# 93 Altima. How to determine if LSD is present?



## DR.ZED (Sep 26, 2004)

Is there a VIN code or otherwise another indication the LSD was an option ordered on my vehicle?

93 5 speed.

Apparently, my first clue was when my boss took my car out for a ride and laid 2 nice 10 foot strips of rubber in front of me.


----------



## Asleep (Jan 19, 2003)

The Altima XE model was not equipped with a limited slip differential (LSD). On Altima GXE, GLE, and SE models the LSD was an option. Check the model ID # (NOT the chassis #) at the ID plate on the firewall. The final 5 digits after U13EUA or U13EVA are the option codes. If the second digit is code B, H, Q, or S, then the vehicle is equipped with a LSD.*


*taken from an auto parts site.


----------



## 93GXEracer (Sep 26, 2004)

AsleepAltima said:


> The Altima XE model was not equipped with a limited slip differential (LSD). On Altima GXE, GLE, and SE models the LSD was an option. Check the model ID # (NOT the chassis #) at the ID plate on the firewall. The final 5 digits after U13EUA or U13EVA are the option codes.
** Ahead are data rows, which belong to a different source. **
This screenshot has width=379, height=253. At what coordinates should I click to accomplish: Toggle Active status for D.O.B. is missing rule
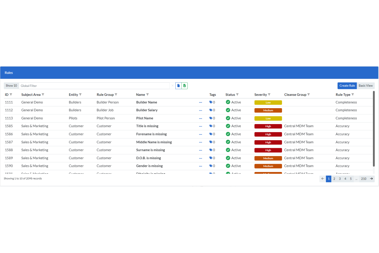click(228, 158)
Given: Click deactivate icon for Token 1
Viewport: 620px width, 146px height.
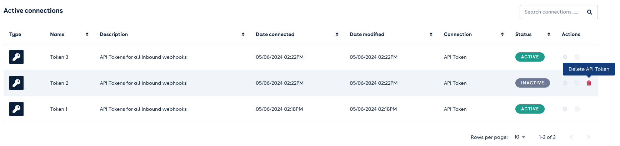Looking at the screenshot, I should coord(577,109).

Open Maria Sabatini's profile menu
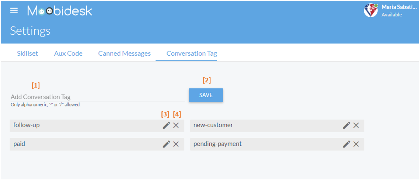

If the second digit is code B, H, Q, or S, then the vehicle is equipped with a LSD.*
> 
> 
> *taken from an auto parts site.


where would the id plate be exactly


----------



## Matt93SE (Sep 17, 2003)

it's the metal plate on the firewall.

If you look at it, it will have a transmission code as well. on the Maxima, the last letter in the code signifies LSD. ends in A, no LSD. ends in V, then it's LSD.


----------